Number 51 Street is a Grade II listed building in the Cheshire West and Chester local planning authority area, England. First listed on 6 August 1998. Public house, enterprise centre.
Number 51 Street
- WRENN ID
- shifting-remnant-ivory
- Grade
- II
- Local Planning Authority
- Cheshire West and Chester
- Country
- England
- Date first listed
- 6 August 1998
- Type
- Public house, enterprise centre
- Source
- Historic England listing
Description
Number 51 Street is a public house, later converted into an enterprise centre, rebuilt in 1861. It was likely constructed for the Chester Charity Trustees. The building is constructed of yellow sandstone facing orange English garden wall bond brickwork, with a grey slate roof. Originally free-standing, it is now connected by a glazed passage to the Midland Bank buildings at numbers 47 and 53-57 Street, and has direct access at the second storey level from the City Wall.
The lower storey features a sillband, a boarded door within a shoulder-arched opening with sidelights and a mullioned overlight, and six shoulder-arched sashes with two panes each. The second storey has a short stone-slab bridge leading from the City Wall to a doorway with twelve ornate panels, narrow two-pane sidelights, and a mullioned five-pane overlight. A trefoil head is above each pane of the overlight. South of the doorway, a corbelled bay projects, featuring a triple lancet window and single lancets on either side. One lancet window is located north of the doorway. The attic storey has a corbelled bay above the doorway with an arched sash within a case featuring colonnettes, and a broader gable to the south with triple arched sashes. A smaller shoulder-arched sash is positioned between the door bay and the south gable, with a similar sash to the north. The north end has two shoulder-arched sashes and two sashes within yellow brick arched openings. A gabled outshut features two small brick-arched sashes. The second storey has a central stone-arched sash flanked by two similar sashes on each side. The third storey has a pair of stone-arched sashes and a small shoulder-arched sash; all sashes are of two panes. A stone-capped, banded brick ridge chimney is present.

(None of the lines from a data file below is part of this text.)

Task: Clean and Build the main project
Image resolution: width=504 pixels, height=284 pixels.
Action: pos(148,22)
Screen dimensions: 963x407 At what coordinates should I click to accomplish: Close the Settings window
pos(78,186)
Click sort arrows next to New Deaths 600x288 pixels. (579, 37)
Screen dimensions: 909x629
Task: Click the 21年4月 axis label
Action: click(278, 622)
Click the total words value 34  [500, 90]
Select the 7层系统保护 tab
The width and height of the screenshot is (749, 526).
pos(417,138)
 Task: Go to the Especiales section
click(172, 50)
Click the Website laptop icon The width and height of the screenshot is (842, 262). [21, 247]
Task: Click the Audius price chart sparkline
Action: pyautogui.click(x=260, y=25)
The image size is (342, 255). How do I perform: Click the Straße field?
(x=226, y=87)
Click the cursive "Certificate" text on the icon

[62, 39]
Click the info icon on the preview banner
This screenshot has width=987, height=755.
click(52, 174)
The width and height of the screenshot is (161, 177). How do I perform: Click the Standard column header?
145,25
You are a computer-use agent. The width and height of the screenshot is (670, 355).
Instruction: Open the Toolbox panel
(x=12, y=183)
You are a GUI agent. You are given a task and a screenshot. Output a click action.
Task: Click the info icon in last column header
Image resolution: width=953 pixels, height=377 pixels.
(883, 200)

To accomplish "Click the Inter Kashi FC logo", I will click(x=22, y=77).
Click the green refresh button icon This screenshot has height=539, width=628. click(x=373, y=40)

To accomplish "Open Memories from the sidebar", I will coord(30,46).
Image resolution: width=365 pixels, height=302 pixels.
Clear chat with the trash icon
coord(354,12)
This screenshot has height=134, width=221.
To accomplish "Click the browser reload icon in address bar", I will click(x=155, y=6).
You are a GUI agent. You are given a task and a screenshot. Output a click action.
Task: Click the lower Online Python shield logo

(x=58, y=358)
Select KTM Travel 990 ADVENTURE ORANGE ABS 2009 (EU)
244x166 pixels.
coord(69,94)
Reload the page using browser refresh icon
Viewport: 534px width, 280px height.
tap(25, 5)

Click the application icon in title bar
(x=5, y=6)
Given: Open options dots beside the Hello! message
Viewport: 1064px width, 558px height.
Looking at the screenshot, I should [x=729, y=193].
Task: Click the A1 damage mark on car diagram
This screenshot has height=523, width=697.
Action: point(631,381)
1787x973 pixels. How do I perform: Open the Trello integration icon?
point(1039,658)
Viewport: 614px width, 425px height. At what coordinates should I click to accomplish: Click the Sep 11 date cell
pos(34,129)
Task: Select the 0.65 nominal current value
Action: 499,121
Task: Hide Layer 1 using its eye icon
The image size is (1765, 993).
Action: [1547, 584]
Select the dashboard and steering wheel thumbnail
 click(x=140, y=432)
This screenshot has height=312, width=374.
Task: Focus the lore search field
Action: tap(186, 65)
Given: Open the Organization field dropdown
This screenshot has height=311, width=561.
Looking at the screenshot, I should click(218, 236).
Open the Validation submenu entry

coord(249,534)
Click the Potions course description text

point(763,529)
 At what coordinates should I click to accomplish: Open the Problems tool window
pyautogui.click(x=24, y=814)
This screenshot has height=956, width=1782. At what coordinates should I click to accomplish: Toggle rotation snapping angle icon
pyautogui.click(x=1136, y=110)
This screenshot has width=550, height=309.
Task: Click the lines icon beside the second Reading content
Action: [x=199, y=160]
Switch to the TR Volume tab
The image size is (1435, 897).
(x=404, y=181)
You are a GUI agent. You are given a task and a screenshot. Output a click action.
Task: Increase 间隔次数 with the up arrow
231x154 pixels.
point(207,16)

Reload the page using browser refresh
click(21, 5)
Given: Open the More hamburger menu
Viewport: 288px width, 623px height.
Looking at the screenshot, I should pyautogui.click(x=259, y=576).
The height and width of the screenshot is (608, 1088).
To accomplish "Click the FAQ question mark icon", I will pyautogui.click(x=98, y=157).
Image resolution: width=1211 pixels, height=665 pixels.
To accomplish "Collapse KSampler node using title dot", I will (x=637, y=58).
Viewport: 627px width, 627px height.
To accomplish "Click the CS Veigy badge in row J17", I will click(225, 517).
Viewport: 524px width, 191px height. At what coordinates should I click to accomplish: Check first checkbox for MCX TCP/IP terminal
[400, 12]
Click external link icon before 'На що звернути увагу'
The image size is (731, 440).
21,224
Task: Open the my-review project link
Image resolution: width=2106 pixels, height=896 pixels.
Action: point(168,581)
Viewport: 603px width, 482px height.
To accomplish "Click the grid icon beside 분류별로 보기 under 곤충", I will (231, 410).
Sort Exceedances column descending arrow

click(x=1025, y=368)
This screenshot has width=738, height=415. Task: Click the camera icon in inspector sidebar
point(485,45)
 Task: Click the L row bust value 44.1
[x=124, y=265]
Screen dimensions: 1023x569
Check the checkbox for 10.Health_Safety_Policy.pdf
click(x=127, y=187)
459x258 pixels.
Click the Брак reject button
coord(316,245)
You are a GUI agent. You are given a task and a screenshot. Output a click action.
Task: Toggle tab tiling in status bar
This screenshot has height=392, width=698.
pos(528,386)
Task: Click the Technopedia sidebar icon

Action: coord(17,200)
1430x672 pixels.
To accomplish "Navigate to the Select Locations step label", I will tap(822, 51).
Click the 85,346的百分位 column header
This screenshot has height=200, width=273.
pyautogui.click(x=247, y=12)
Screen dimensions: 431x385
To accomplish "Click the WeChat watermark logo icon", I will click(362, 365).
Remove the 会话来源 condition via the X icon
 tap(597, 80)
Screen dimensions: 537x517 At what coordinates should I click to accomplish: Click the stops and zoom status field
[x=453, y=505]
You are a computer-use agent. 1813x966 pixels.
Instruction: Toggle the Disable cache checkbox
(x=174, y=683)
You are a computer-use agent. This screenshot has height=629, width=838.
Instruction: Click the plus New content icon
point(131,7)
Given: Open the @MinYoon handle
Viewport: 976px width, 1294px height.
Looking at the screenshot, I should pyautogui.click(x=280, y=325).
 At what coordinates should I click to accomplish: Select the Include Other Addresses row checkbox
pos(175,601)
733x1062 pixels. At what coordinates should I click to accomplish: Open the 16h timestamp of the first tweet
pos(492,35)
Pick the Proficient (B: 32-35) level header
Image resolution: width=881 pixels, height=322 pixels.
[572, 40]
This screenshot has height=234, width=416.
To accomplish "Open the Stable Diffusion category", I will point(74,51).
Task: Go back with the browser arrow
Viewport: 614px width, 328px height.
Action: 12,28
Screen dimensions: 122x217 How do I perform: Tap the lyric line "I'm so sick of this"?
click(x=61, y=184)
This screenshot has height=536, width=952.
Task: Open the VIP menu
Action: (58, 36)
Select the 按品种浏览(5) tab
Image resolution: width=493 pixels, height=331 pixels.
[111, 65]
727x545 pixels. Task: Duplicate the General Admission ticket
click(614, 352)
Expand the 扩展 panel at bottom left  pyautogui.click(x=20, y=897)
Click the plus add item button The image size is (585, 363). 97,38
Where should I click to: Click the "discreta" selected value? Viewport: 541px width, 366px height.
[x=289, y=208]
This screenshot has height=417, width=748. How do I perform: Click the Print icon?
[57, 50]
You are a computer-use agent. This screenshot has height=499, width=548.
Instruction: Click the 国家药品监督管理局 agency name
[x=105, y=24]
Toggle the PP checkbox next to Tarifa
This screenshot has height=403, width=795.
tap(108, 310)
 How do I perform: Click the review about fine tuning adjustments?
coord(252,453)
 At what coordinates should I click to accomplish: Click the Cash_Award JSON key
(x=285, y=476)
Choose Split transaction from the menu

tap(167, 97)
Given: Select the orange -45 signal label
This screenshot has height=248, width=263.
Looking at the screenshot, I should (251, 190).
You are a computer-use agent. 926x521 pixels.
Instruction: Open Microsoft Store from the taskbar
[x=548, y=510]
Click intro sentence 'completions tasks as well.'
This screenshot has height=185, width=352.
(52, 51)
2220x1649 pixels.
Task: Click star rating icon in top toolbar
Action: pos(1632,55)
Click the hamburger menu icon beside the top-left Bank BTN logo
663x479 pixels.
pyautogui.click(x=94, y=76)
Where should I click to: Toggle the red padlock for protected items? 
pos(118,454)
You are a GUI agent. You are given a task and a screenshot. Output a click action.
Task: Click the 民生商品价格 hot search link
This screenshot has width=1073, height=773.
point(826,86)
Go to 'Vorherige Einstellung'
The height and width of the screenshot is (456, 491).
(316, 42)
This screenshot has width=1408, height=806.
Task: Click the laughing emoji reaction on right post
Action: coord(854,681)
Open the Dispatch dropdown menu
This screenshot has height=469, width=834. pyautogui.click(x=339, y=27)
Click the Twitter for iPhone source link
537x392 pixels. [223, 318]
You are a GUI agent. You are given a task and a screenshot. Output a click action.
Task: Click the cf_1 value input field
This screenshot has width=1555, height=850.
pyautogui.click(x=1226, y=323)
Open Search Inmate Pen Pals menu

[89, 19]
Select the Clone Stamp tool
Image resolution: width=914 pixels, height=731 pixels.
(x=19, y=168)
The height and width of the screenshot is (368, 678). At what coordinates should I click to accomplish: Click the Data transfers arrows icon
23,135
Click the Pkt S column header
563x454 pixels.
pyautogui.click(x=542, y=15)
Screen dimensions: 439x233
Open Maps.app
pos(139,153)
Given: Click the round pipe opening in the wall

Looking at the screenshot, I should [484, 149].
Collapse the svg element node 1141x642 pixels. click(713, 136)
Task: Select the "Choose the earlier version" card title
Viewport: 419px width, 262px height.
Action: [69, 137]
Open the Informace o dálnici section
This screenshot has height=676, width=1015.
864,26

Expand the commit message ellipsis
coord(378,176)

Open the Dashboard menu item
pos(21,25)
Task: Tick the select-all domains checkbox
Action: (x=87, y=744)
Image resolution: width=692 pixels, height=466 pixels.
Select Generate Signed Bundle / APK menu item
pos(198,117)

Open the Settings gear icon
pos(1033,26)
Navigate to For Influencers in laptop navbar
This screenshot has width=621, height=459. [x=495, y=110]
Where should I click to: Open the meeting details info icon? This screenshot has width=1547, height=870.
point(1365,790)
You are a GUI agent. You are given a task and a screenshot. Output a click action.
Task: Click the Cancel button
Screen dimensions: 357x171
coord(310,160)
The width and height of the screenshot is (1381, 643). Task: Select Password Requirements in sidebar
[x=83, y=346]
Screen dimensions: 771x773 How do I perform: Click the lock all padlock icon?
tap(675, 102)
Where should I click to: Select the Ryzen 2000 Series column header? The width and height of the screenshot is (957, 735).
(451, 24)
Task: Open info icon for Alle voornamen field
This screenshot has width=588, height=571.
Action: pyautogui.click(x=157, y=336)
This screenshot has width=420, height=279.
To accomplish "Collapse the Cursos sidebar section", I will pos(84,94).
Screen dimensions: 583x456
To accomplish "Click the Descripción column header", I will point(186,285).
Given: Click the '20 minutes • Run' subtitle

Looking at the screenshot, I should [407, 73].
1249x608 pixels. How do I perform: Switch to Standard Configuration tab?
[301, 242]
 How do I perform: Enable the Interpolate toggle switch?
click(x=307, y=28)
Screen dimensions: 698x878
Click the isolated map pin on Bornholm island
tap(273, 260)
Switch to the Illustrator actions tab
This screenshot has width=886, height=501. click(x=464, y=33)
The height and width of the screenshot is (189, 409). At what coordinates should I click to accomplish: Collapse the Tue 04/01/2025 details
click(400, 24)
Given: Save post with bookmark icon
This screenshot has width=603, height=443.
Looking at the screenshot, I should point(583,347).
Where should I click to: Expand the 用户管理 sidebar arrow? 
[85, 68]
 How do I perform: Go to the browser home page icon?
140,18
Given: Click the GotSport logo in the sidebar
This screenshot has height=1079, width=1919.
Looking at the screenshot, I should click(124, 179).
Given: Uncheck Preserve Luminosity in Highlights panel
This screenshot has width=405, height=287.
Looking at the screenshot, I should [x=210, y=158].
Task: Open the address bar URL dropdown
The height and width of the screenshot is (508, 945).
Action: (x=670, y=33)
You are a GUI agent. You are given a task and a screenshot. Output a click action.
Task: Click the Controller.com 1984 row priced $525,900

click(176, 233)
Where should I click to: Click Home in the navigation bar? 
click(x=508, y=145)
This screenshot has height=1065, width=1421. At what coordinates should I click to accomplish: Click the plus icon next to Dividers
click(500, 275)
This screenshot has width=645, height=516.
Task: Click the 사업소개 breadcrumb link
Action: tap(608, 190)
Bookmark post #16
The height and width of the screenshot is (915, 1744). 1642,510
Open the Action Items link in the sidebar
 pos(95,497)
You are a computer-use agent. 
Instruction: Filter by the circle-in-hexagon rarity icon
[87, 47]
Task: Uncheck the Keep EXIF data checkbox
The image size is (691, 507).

The interior was largely gutted during a conversion in 1978 into offices for the Midland Bank. Previously, the public house contained a room dedicated to the Honourable Incorporation of the King's Arms Kitchen, a social club founded in 1770 or earlier which parodied the Corporation with its own mayor, recorder, sheriffs, town clerk, and regalia. This club was wound up in 1896. The furnishings from this room were transferred to the Grosvenor Museum in Grosvenor Street, Chester, in 1978. Based on stylistic considerations, James Harrison is considered the likely architect, comparable to the design of number 40 Bridge Street and Row.